Lines in the records below that contain the word "computer" must each be copied.

Start of Block

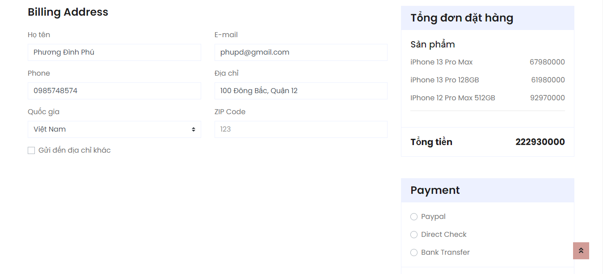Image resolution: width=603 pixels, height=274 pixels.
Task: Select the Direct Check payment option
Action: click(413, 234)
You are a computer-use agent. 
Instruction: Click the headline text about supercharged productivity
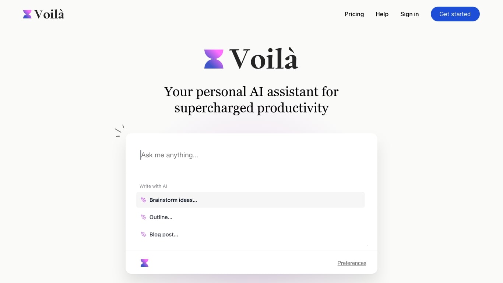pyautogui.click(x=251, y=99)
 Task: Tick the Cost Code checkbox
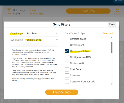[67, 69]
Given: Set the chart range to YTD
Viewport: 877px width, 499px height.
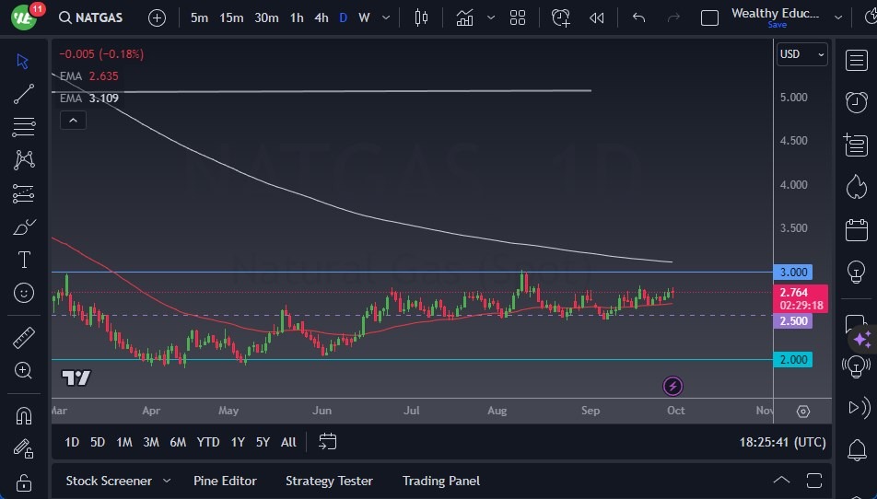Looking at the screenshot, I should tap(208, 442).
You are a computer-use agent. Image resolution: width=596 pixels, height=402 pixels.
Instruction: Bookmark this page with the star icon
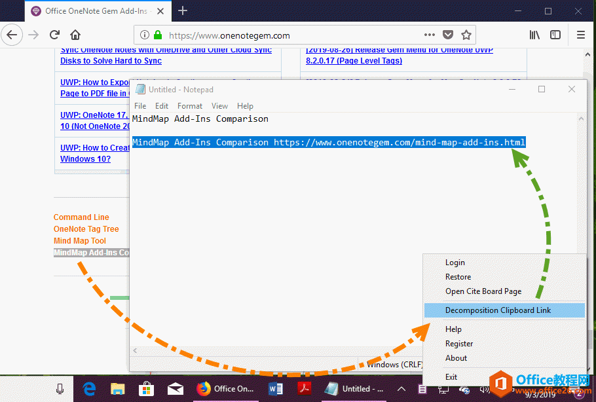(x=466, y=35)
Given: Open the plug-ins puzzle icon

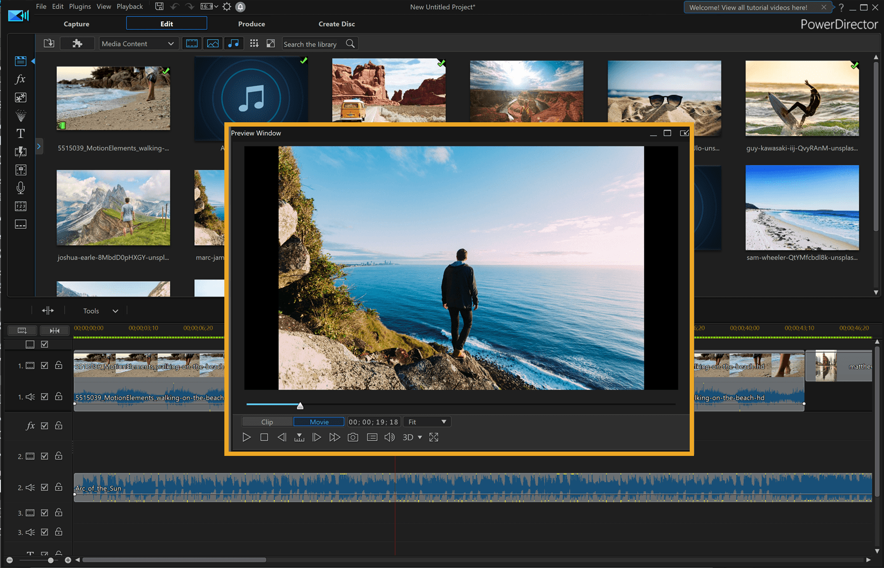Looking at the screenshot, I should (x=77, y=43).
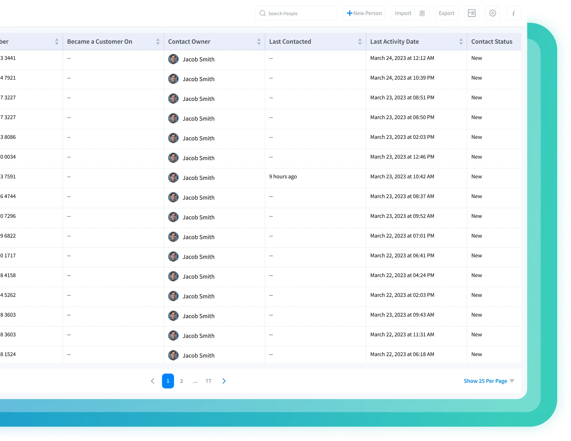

End of Block

#### [Written answer]
You are a computer-use agent. 
You are a computer-use agent. Image resolution: width=596 pixels, height=402 pixels.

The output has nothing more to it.